§ **Action item**
Please continue the report on health complications from tattoos and piercings, picking up after its last sentence.

§ **Text section**
16th European Congress of Clinical Microbiology and Infectious Diseases

Nice, France - In the USA, Canada, Australia and Northern Europe, between 8 and 13% of the population has tattoos and/or piercings, Jean-Baptiste Guiard-Schmid of the Paris Rothschild Hospital reported during the 16th European Congress of Clinical Microbiology and Infectious Disease (ECCMID). The congress, which is organized by the European Society of Clinical Microbiology and Infectious Disease (ESCMID), is currently underway in Nice and ends today.

In the USA alone, according to figures gathered in 2000, some 7 to 20 million Americans have tattoos, Guiard-Schmid said. Those with tattoos and piercings spanned various age and socio-economic groups. While piercings are more commonly found among teenagers; tattoos appear to be more popular with adults between the ages of 18 and 30. Other more extreme body modifications (scarification, foreign body implants, branding) are performed by a limited number of practitioners.

The main health complications associated with piercing and tattooing include infections, pathologic healing, allergic reactions, tissue damages, bleeding and odonto-stomatologic lesions.

Local bacterial infections are rare after tattooing but develop frequently from piercings, although they are usually minor. Between 10 to 20% of piercings are associated with local benign bacterial infection, according to the results of the few available studies on the topic. Typical symptoms of a local bacterial infection are redness, swelling, fever and pain. The main pathogens causing local infections, e.g. suppuration or abscesses, are Staphylococcus aureus, group A streptococcus and Pseudomonas spp. Impetigo has also been identified and is caused by Streptococcus pyogenes.

(Dataset entries)
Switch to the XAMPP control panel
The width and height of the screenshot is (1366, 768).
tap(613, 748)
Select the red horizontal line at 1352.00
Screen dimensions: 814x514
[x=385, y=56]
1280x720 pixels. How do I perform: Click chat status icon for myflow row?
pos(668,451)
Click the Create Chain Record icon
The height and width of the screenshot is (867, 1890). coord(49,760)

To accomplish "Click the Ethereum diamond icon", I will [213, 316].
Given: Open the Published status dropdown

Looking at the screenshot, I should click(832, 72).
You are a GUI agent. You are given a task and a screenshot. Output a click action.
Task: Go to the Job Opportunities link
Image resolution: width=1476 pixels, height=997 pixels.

§ **Response to this task**
These infections may become chronic and lead to local pyogenic granuloma (also called botryomycoma). Bacterial infections occurring as a result of piercing rarely spread and rarely lead to severe or life-threatening infections. Erysipelas and cellulitis have been observed with S. aureus and S. pyogenes aetiology. Anecdotal case reports of leprosy, tuberculosis, syphilis, chancroid and tetanus have also been published in recent years.

The use of unsterilized needles, needle bars and tubes, forceps, jewelery, scalpels, dermographs and contaminated pigments can result in blood-borne infections, such as hepatitis B, C and HIV infection. HBV and HCV transmission have been well documented in cases reported about Dutch piercing shops in 1997 and in London tattooist shops during the late seventies. Similarly acute hepatitis C apparently originated from tattooing in an Australian prison population in 2001.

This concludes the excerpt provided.